— START QUOTED PASSAGE —
# What to do with spare monthly cash??



## mattym (28 Feb 2016)

I'll keep this as brief as possible! I'm married with 3 young kids, mortgage but no pension yet. I have just come off a 5 year fixed term so am now on a variable rate €150 a month less than before. Between myself and my wife we are saving about €100 a week with the potential of the extra €150 a month from the mortgage. I don't plan on fixing again anytime soon so i have a few queries for everyone here. With about €550 a month over what is the best way to use it? Should i overpay the mortgage, start a pension, put in to savings or a mix of them all? I know there are a lot of variables in the situation but i am just looking for opinions. Thanks.


----------



## cremeegg (28 Feb 2016)

You have kept it too brief.

At the least, what age are you, and are you a higher rate taxpayer?


----------



## Bronte (29 Feb 2016)

53 posts on here and you start a thread with practically no details !  Do the money makeover thread please.  We need the variables to give opinions !


----------



## Kimmagegirl (29 Feb 2016)

I always paid extra funds in to my mortgage. If your mortgage rate is 4% then this is as good as getting a 4% savings rate. Having said that. Life is not about mortgages or repaying mortgages. Take the 3 kids to Disneyland or whatever and enjoy your life. I did a combination of both. No regrets.


----------



## mattym (29 Feb 2016)
— END QUOTED PASSAGE —
— START DATA ENTRIES —
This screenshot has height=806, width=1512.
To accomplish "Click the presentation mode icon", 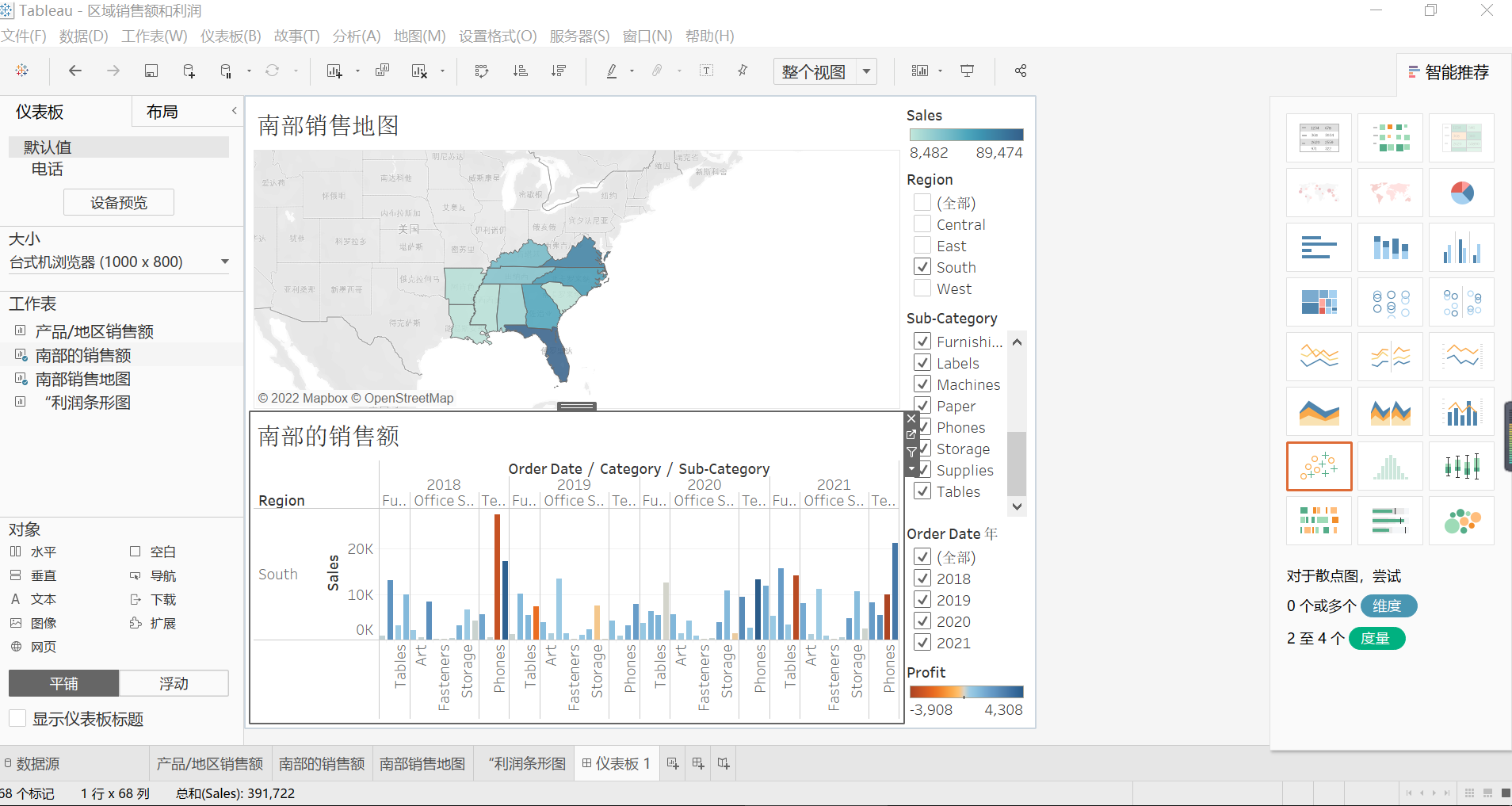I will (x=968, y=71).
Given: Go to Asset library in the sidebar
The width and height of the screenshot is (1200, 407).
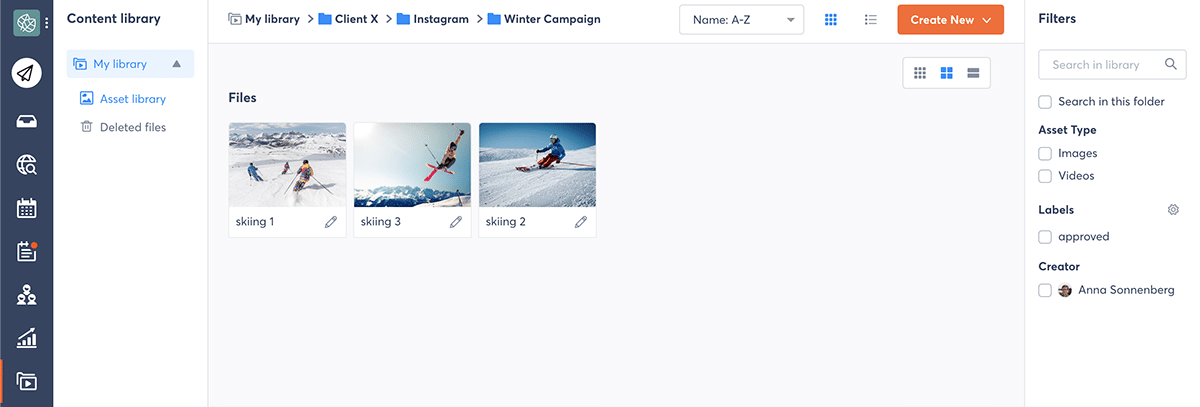Looking at the screenshot, I should pos(132,99).
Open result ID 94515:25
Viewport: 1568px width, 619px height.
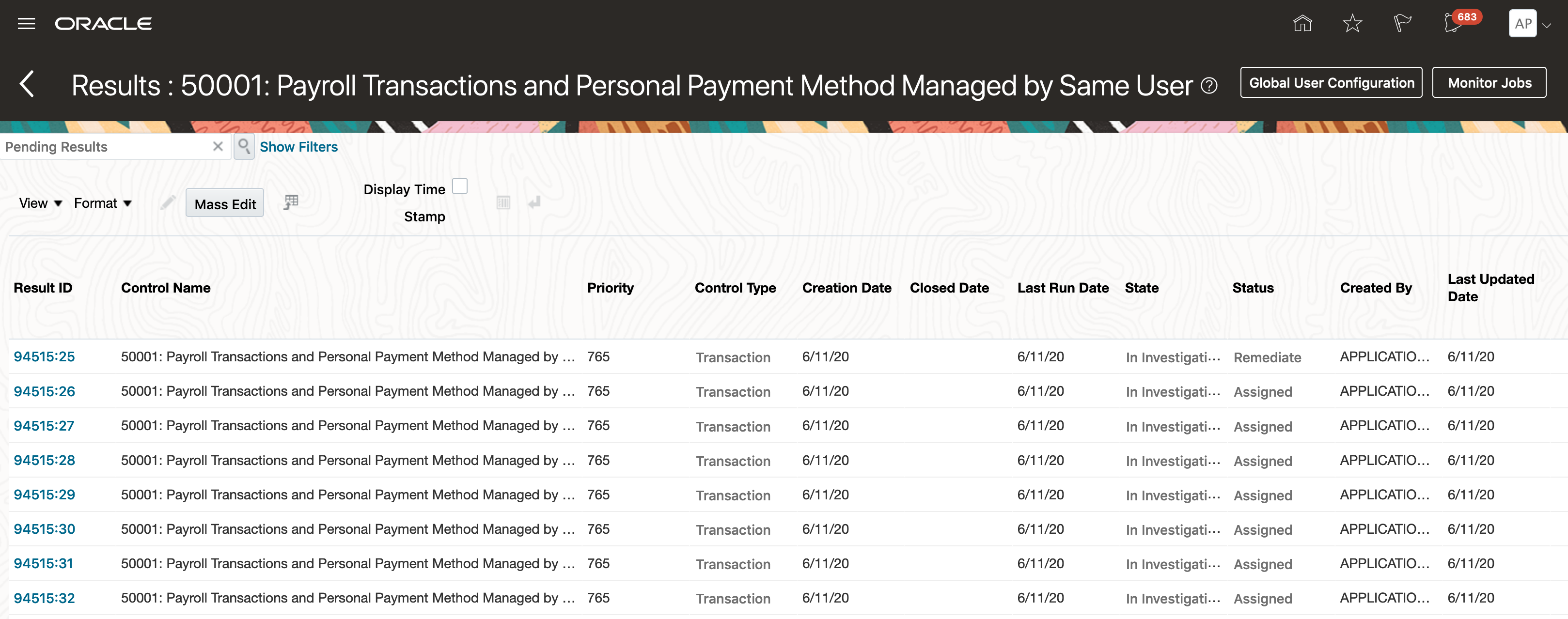pos(44,356)
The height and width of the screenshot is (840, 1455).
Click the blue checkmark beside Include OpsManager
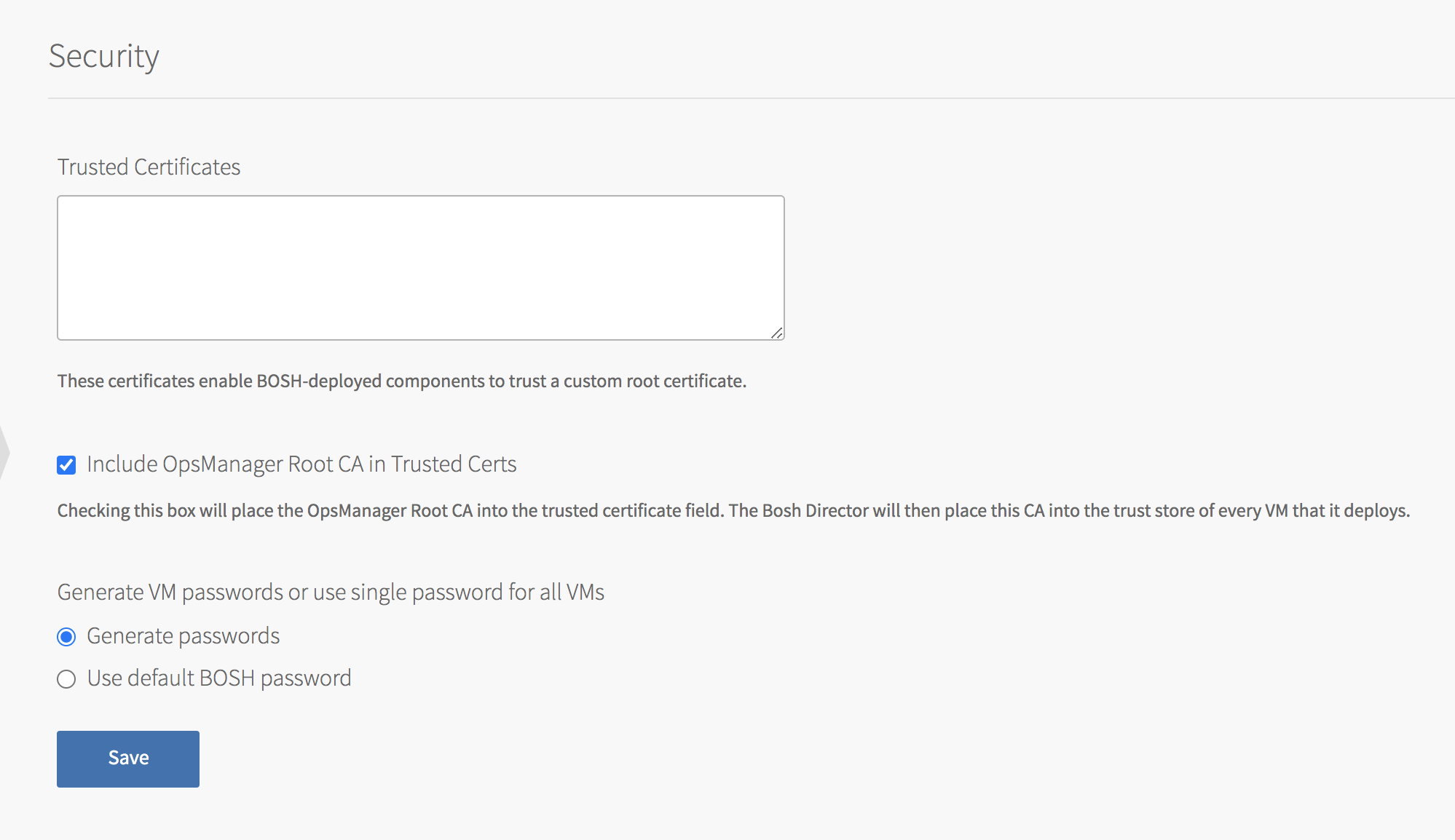pyautogui.click(x=66, y=465)
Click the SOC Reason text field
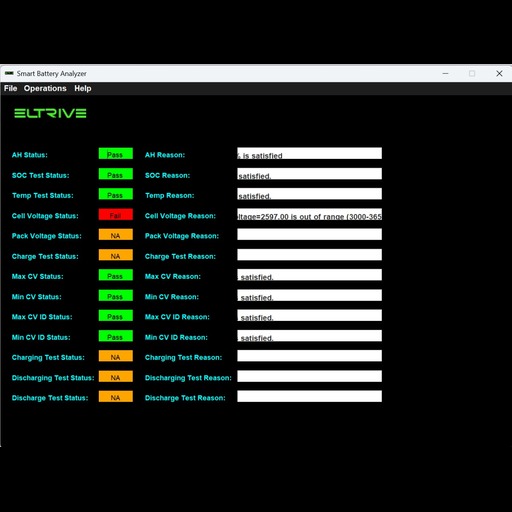Screen dimensions: 512x512 coord(309,174)
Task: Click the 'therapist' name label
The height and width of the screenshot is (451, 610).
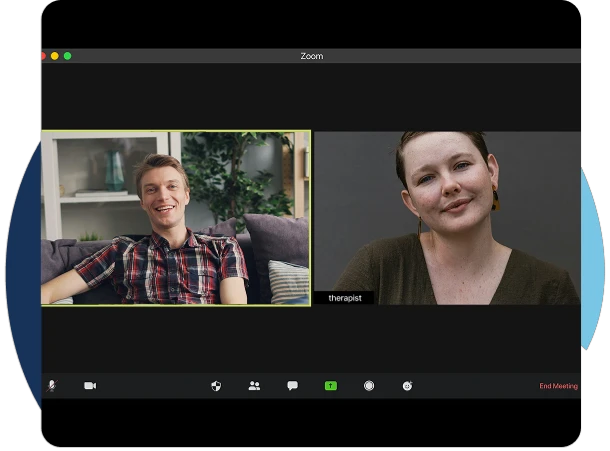Action: coord(344,298)
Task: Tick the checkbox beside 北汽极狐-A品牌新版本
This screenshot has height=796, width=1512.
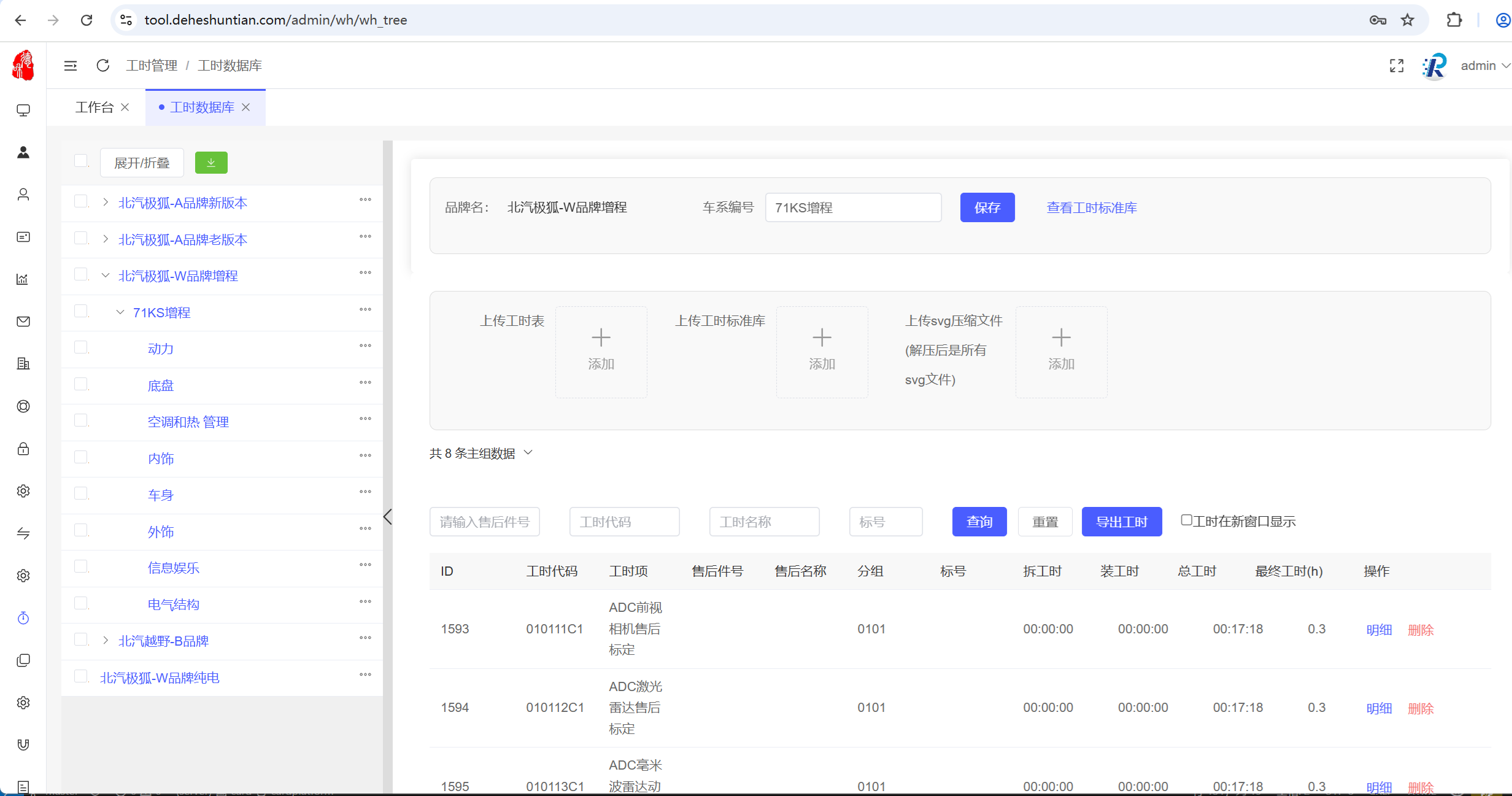Action: [x=81, y=202]
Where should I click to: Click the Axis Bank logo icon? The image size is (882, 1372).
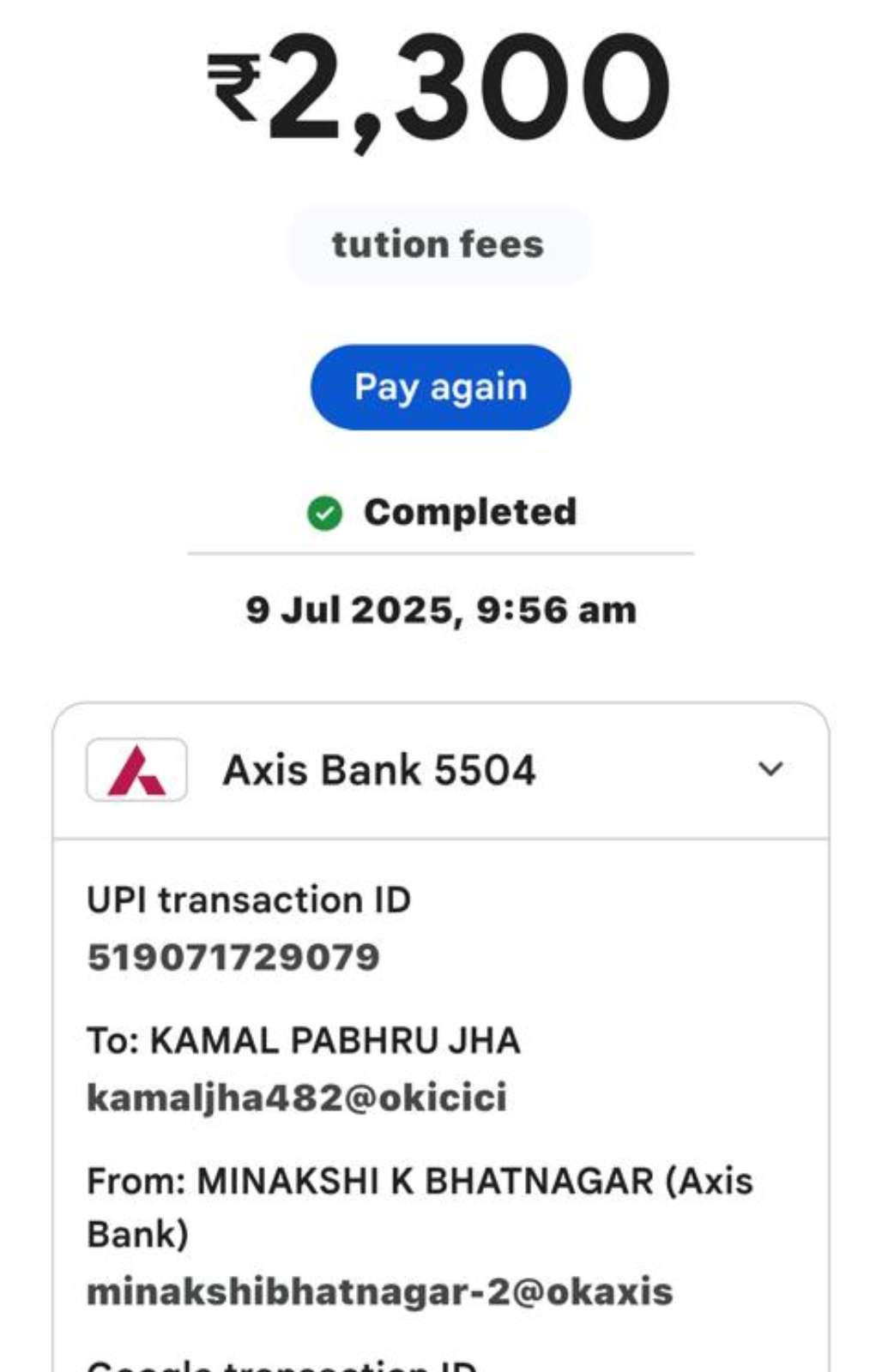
— END DATA ENTRIES —
→ **EXERCISE SET**
**a)** List the usernames of everyone who posts in the forum thread about spare monthly cash, naming each person once.
**b)** Please copy word for word the part of the records that opens with the line containing "Task: Click the 'therapist' name label" and runs through the end of the records, leaving the pictures out.

→ **SOLUTION SET**
**a)** mattym, cremeegg, Bronte, Kimmagegirl

**b)**
Task: Click the 'therapist' name label
The height and width of the screenshot is (451, 610).
Action: coord(344,298)
Task: Tick the checkbox beside 北汽极狐-A品牌新版本
This screenshot has height=796, width=1512.
Action: [x=81, y=202]
Where should I click to: Click the Axis Bank logo icon? The image size is (882, 1372).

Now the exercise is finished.